Start Supplied records

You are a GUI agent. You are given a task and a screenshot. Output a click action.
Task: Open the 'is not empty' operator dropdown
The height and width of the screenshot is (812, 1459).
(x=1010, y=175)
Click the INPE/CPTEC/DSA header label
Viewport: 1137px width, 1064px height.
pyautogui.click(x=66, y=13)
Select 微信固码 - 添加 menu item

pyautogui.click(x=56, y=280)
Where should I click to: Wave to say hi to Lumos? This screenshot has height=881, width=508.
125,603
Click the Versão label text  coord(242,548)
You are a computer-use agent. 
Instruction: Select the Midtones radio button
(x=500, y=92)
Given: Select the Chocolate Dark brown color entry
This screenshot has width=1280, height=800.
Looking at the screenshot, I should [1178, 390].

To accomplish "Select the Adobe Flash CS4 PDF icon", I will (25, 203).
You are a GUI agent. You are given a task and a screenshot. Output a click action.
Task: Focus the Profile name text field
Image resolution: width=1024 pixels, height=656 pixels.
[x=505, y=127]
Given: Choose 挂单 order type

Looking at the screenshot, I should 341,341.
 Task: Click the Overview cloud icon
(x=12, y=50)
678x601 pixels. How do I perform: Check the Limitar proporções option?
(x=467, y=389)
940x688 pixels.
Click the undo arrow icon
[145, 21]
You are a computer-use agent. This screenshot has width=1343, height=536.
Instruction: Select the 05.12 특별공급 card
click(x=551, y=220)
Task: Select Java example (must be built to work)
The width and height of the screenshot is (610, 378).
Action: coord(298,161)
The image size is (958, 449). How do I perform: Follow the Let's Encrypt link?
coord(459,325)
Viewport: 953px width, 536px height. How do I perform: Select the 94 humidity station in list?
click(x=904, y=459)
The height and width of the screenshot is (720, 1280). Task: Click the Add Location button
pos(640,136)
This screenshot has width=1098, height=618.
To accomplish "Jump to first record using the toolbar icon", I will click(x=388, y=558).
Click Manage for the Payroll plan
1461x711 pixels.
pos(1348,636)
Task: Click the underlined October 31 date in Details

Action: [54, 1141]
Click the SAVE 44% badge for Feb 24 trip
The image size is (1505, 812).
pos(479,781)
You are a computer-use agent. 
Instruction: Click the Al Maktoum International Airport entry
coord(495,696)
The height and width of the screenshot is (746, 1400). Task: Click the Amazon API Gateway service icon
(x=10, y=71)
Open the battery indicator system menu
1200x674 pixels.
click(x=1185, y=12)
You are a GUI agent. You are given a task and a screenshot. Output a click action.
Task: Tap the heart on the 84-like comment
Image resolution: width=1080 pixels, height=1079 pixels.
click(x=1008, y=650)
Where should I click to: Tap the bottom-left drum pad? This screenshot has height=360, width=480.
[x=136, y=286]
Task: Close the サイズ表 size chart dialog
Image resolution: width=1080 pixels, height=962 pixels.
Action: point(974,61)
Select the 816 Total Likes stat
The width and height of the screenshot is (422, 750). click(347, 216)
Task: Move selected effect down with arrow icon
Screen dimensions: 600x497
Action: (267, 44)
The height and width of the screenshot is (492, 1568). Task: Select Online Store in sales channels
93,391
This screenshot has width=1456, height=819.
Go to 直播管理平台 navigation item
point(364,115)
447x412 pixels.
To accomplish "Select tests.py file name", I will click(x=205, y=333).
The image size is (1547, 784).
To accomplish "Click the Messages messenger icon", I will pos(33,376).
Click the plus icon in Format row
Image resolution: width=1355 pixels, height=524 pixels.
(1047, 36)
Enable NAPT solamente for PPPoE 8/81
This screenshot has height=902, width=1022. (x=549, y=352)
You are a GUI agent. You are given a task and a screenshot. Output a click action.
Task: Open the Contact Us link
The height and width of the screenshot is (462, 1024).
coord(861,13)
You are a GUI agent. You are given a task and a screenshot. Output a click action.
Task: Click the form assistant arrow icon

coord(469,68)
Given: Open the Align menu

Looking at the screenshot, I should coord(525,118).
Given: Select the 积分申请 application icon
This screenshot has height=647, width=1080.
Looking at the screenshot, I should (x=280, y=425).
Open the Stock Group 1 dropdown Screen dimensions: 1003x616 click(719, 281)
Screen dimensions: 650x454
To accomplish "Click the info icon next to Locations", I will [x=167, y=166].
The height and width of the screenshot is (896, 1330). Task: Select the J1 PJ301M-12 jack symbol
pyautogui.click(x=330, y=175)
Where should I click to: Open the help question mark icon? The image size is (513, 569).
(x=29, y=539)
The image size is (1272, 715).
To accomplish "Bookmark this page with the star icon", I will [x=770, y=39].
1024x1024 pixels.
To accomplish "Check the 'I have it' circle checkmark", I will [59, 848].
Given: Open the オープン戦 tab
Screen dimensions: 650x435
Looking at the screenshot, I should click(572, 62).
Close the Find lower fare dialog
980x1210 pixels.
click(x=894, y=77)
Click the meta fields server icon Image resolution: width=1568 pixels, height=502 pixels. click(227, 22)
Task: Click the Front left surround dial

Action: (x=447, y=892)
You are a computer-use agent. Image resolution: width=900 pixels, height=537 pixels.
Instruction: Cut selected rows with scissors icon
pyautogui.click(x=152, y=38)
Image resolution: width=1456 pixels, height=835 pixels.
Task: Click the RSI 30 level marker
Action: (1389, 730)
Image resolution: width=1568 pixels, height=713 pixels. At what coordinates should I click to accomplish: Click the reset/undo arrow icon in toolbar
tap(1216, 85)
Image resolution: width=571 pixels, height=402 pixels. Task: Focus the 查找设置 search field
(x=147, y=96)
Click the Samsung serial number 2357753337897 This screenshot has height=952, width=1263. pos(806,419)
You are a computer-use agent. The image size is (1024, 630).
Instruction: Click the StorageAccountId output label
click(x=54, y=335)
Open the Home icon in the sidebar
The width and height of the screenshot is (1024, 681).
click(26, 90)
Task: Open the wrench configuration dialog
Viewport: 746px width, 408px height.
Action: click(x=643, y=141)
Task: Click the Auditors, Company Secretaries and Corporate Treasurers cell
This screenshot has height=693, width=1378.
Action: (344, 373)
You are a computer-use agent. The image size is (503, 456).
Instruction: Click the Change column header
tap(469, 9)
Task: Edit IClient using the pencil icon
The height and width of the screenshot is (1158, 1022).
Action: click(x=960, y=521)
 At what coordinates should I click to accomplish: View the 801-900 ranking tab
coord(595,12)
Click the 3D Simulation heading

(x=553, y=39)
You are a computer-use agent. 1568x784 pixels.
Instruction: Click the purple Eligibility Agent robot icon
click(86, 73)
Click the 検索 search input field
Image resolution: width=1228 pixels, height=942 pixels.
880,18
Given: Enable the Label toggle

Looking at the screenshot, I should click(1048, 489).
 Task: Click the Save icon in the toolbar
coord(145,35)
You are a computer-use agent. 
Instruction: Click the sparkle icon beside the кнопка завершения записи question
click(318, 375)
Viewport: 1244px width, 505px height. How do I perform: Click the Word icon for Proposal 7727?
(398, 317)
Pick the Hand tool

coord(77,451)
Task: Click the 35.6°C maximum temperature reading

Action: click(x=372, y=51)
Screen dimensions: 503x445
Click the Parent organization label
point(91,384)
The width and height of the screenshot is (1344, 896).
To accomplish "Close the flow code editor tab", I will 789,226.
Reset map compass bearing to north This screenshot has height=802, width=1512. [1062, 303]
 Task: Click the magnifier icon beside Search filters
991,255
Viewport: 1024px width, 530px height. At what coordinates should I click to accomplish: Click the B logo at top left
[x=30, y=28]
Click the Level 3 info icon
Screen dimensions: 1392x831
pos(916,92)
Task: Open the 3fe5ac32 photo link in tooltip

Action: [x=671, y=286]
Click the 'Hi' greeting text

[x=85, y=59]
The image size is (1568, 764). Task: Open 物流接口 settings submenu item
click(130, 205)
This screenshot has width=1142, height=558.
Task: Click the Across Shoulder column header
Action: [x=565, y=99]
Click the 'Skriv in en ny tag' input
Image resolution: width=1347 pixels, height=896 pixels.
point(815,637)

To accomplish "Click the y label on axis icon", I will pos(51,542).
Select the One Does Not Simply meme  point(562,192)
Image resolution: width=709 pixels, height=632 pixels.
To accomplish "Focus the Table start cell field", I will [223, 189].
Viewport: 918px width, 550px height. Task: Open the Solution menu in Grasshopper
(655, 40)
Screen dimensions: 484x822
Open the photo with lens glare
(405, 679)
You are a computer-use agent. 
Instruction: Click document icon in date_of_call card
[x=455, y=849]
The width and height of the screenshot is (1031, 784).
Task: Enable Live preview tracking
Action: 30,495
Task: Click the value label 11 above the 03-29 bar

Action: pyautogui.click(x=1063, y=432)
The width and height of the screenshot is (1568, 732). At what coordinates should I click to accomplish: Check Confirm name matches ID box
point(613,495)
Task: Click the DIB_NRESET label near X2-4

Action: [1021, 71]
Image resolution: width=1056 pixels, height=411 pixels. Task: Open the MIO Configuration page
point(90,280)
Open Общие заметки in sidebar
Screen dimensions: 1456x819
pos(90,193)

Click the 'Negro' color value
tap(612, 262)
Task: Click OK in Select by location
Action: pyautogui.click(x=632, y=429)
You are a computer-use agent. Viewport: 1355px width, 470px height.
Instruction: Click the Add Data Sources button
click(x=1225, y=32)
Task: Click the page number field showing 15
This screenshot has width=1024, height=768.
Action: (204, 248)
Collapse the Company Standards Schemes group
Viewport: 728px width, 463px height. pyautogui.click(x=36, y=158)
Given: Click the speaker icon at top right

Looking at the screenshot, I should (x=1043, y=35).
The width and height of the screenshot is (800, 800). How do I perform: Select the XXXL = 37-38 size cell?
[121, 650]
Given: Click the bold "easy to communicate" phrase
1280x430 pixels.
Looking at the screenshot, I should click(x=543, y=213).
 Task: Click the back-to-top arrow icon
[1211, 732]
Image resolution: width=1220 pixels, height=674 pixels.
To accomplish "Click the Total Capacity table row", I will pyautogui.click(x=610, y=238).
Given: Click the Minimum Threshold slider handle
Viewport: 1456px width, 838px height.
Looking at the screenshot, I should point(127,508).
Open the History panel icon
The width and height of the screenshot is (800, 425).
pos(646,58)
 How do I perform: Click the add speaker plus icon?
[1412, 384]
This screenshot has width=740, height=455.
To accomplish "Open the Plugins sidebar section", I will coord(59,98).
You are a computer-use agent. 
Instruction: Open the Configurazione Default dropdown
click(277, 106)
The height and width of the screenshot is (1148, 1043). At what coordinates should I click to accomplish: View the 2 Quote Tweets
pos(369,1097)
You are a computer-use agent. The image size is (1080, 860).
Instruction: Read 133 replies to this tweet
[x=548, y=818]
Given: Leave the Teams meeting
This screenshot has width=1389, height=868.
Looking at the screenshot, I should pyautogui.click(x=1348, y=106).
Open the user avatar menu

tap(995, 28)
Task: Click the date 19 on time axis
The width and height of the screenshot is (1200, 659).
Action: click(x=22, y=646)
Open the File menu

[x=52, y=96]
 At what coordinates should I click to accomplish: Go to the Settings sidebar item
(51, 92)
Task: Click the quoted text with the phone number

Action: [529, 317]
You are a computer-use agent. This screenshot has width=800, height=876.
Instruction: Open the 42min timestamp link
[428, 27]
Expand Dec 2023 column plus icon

End Supplied records

Given task. Can you give the lines of the source data as a numbered list, starting with the line containing "The image size is (958, 449)." and going on through the line containing "Action: point(974,61)", with blank lines left out?

Exercise answer.
1. The image size is (958, 449). How do I perform: Follow the Let's Encrypt link?
2. coord(459,325)
3. Viewport: 953px width, 536px height. How do I perform: Select the 94 humidity station in list?
4. click(x=904, y=459)
5. The height and width of the screenshot is (720, 1280). Task: Click the Add Location button
6. pos(640,136)
7. This screenshot has width=1098, height=618.
8. To accomplish "Jump to first record using the toolbar icon", I will click(x=388, y=558).
9. Click Manage for the Payroll plan
10. 1461x711 pixels.
11. pos(1348,636)
12. Task: Click the underlined October 31 date in Details
13. Action: [54, 1141]
14. Click the SAVE 44% badge for Feb 24 trip
15. The image size is (1505, 812).
16. pos(479,781)
17. You are a computer-use agent. 
18. Instruction: Click the Al Maktoum International Airport entry
19. coord(495,696)
20. The height and width of the screenshot is (746, 1400). Task: Click the Amazon API Gateway service icon
21. (x=10, y=71)
22. Open the battery indicator system menu
23. 1200x674 pixels.
24. click(x=1185, y=12)
25. You are a GUI agent. You are given a task and a screenshot. Output a click action.
26. Task: Tap the heart on the 84-like comment
27. Image resolution: width=1080 pixels, height=1079 pixels.
28. click(x=1008, y=650)
29. Where should I click to: Tap the bottom-left drum pad? This screenshot has height=360, width=480.
30. [x=136, y=286]
31. Task: Close the サイズ表 size chart dialog
32. Image resolution: width=1080 pixels, height=962 pixels.
33. Action: point(974,61)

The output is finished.